=== SOURCE INFORMATION ===

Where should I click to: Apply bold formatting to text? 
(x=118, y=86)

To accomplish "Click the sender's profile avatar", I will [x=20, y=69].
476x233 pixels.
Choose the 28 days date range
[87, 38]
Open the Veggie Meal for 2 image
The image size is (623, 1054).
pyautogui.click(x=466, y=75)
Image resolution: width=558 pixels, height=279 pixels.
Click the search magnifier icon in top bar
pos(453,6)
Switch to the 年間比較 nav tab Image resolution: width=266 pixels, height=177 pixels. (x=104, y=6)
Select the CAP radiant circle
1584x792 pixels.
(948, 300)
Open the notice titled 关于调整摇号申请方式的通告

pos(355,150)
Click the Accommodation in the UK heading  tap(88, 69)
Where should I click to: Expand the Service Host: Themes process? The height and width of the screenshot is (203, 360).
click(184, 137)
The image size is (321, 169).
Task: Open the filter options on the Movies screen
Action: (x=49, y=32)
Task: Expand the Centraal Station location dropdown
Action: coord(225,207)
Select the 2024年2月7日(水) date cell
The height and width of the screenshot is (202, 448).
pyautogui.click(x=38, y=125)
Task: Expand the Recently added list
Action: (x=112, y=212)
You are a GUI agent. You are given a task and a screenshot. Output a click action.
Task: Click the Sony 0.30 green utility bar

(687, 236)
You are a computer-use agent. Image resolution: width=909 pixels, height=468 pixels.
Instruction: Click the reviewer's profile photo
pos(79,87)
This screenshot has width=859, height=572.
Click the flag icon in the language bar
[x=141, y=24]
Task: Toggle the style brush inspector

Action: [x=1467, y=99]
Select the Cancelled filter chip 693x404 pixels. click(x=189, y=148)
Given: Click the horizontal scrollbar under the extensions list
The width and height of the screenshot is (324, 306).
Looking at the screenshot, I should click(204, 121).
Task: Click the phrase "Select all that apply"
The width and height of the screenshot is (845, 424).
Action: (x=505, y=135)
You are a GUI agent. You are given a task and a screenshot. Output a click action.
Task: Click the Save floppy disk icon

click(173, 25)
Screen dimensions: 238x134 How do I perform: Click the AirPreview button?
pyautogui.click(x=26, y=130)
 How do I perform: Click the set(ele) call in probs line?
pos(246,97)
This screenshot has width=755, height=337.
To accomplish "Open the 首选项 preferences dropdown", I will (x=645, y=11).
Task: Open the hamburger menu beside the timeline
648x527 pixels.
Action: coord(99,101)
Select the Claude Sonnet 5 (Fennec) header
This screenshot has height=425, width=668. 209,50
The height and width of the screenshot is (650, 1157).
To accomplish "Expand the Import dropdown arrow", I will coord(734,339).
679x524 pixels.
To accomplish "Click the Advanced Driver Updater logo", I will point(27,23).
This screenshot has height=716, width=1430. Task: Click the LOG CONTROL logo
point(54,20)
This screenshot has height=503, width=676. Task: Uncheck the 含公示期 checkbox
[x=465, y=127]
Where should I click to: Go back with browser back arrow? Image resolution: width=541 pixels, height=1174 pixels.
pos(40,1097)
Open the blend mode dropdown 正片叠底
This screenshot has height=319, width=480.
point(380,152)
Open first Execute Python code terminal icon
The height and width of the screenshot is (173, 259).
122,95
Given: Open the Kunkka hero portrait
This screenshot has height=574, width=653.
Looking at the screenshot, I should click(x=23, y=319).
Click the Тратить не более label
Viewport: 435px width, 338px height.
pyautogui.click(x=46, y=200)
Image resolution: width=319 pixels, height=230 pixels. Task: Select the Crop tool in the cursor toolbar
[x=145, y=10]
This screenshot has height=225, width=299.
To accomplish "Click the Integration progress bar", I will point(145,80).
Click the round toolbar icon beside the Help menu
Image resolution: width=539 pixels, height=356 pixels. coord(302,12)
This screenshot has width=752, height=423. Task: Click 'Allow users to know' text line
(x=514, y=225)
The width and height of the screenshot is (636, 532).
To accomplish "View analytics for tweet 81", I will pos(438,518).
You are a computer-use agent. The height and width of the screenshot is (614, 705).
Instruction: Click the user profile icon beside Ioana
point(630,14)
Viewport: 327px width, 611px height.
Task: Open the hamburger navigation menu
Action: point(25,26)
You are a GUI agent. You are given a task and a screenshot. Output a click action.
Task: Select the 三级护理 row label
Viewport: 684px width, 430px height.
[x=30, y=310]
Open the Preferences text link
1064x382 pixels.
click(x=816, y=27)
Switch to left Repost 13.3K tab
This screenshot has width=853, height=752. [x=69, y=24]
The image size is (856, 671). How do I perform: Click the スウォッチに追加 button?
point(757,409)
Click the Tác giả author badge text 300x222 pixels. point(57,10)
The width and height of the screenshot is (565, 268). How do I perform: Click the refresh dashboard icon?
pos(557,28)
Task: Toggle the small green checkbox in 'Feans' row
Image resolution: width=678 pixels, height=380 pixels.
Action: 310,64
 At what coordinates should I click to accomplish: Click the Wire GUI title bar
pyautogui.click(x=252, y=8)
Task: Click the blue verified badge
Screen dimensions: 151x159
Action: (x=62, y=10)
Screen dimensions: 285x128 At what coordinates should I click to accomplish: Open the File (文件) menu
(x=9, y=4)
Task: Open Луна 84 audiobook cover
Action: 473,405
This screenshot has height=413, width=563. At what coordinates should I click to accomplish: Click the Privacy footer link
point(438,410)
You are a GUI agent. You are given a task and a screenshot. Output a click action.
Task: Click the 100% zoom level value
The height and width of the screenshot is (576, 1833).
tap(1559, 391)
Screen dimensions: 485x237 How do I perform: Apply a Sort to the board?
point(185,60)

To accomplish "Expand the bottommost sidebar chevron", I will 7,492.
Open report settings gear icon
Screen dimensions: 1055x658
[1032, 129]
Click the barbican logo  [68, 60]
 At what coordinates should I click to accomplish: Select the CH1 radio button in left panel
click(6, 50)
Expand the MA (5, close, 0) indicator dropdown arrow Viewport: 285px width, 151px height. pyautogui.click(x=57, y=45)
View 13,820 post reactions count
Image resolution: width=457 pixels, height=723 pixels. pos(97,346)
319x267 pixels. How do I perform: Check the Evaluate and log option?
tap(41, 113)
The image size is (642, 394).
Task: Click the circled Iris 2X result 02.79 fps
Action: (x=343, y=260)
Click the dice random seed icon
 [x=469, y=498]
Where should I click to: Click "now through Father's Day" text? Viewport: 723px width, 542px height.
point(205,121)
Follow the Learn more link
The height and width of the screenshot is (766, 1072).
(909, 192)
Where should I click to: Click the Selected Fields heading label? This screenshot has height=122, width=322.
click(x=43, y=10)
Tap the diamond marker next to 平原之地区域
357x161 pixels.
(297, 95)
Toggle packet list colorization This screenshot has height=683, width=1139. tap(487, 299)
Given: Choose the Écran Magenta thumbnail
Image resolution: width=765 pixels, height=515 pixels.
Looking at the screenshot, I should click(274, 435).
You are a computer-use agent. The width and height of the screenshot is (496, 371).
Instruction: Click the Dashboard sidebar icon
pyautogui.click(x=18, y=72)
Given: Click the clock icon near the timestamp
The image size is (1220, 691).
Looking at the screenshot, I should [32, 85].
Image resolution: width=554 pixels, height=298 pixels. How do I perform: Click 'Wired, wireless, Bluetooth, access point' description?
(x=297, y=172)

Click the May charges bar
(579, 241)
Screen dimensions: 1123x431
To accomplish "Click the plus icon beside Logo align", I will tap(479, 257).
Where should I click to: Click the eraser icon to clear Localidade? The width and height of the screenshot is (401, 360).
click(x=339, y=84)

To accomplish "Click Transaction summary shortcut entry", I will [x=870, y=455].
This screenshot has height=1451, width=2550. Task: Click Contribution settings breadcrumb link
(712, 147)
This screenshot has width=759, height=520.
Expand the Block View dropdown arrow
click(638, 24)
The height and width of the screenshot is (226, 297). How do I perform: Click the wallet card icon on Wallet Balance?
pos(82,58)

===

_TO DO:_
Go through the listing above and report how many of its lines contain the word "computer", with only the number as output.

_WRITTEN RESPONSE:_
3